2026-06-09T00:19:03Z by Showboat 0.6.1
A library data platform, pattern by pattern through the data-engineering canon.
chimpy-lake is the data platform behind our library’s analytics — it pulls data from vendors like OverDrive and our Sierra ILS, refines it, and serves it. This walkthrough is a tour of how it’s built, told through the established data-engineering playbook. Every part you’ll see has a standard name and a decades-old rationale; none of it is bespoke cleverness — and that is exactly the claim.
Each beat teaches the pattern in plain language, then shows
the real code running over a small frozen sample. You don’t
need a data-engineering background to follow it — that’s the point. The
commands are real and reproducible (showboat verify re-runs
them); the data is a public fixture with no patron
data.
What. ETL = Extract, Transform, Load. ELT swaps the last two: we load the raw vendor data first, exactly as it arrives, then transform it downstream.
Why it matters. The original is never lost, reprocessing is cheap, and the vendor can change their format without breaking our load. We keep the truth and derive from it.
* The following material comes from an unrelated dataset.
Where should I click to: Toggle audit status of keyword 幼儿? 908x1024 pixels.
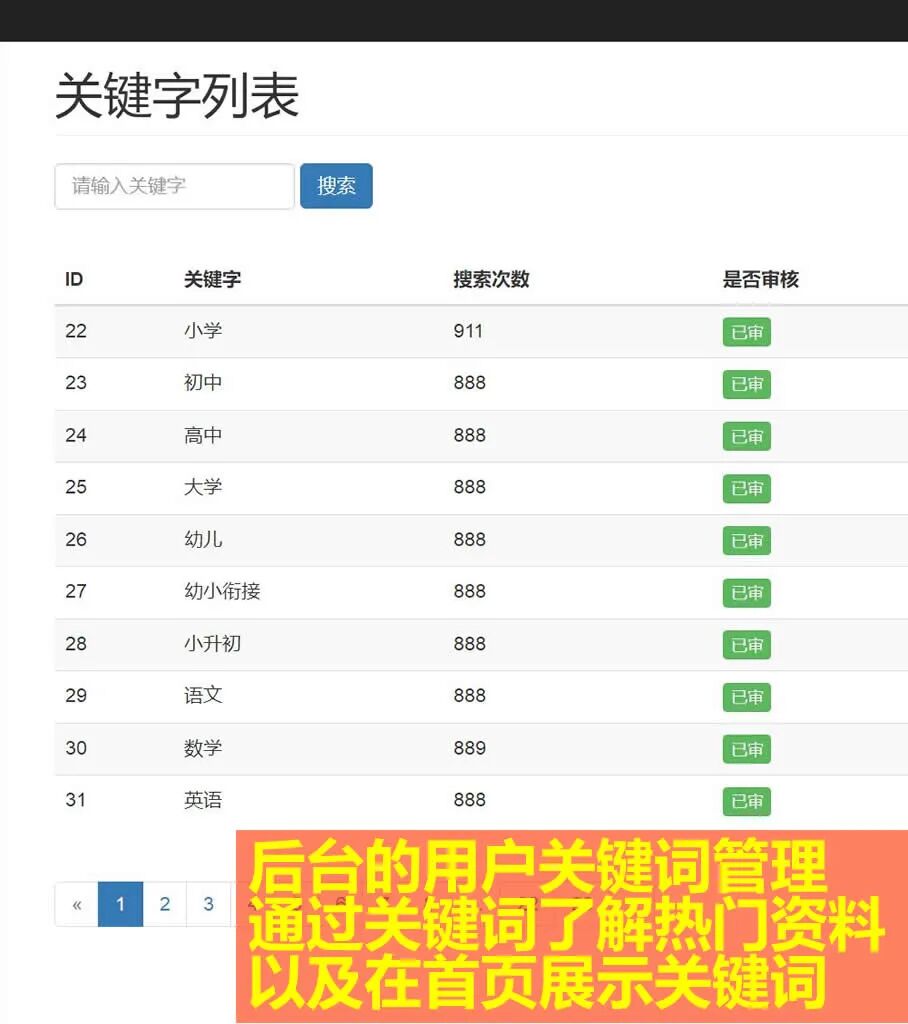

Term to know: schema-on-read — store now, impose structure when you query.
How we do it — one raw OverDrive page, landed verbatim:
uv run python docs/demos/by-the-book/_driver.py elt
Pattern — ELT: Extract, LOAD, then Transform
============================================
raw OverDrive page — top-level keys: ['nextPageUrl', 'totalCheckouts', 'checkouts']
checkouts in this page: 6
one checkout record, exactly as OverDrive sent it (19 fields):
checkoutId 'c-0001'
branch 'Main Library'
checkoutDateUtc '06/04/2026 09:14:00'
lendingPeriodDays 21
borrowedFrom 'Libby'
isRenewal False
userId 'u-100001'
boughtBy 'Consortium'
titleId 5550001
reserveId '00000000-0000-0000-0000-0000000000a1'
title 'The Midnight Library'
edition 'Unabridged'
creator 'Matt Haig'
isbn '9780525559474'
language '{"LanguageCode":"en","Name":"English"}'
audienceRating 'Adult Fiction'
subjects ['Fiction', 'Fantasy']
format 'eBook'
publisher 'Viking'
Nothing is reshaped at load time — the original is always recoverable, and we
can re-derive everything below from it. (Patron ids are synthetic in this fixture.)
What. Every data source (a “tenant”) ships a manifest declaring its shape and schedule, and a validator enforces that contract — a source that doesn’t satisfy it can’t join the lake.
Why it matters. Bad inputs are caught at the door, in CI — not at 3 a.m. in production. The contract is a single, checkable definition of “what a valid tenant is.”
Term to know: data contract / contract testing.
How we do it — one valid manifest passes; one bad manifest is refused with every violation at once:
uv run python docs/demos/by-the-book/_driver.py contract
Pattern — Data contracts: a tenant must satisfy its manifest to exist
=====================================================================
PASS good_tenant.toml satisfies the Tier-2 contract:
tenant.name overdrive-checkouts
tenant.kind extract
tenant.schema overdrive_raw
telemetry.sources ['overdrive-checkouts']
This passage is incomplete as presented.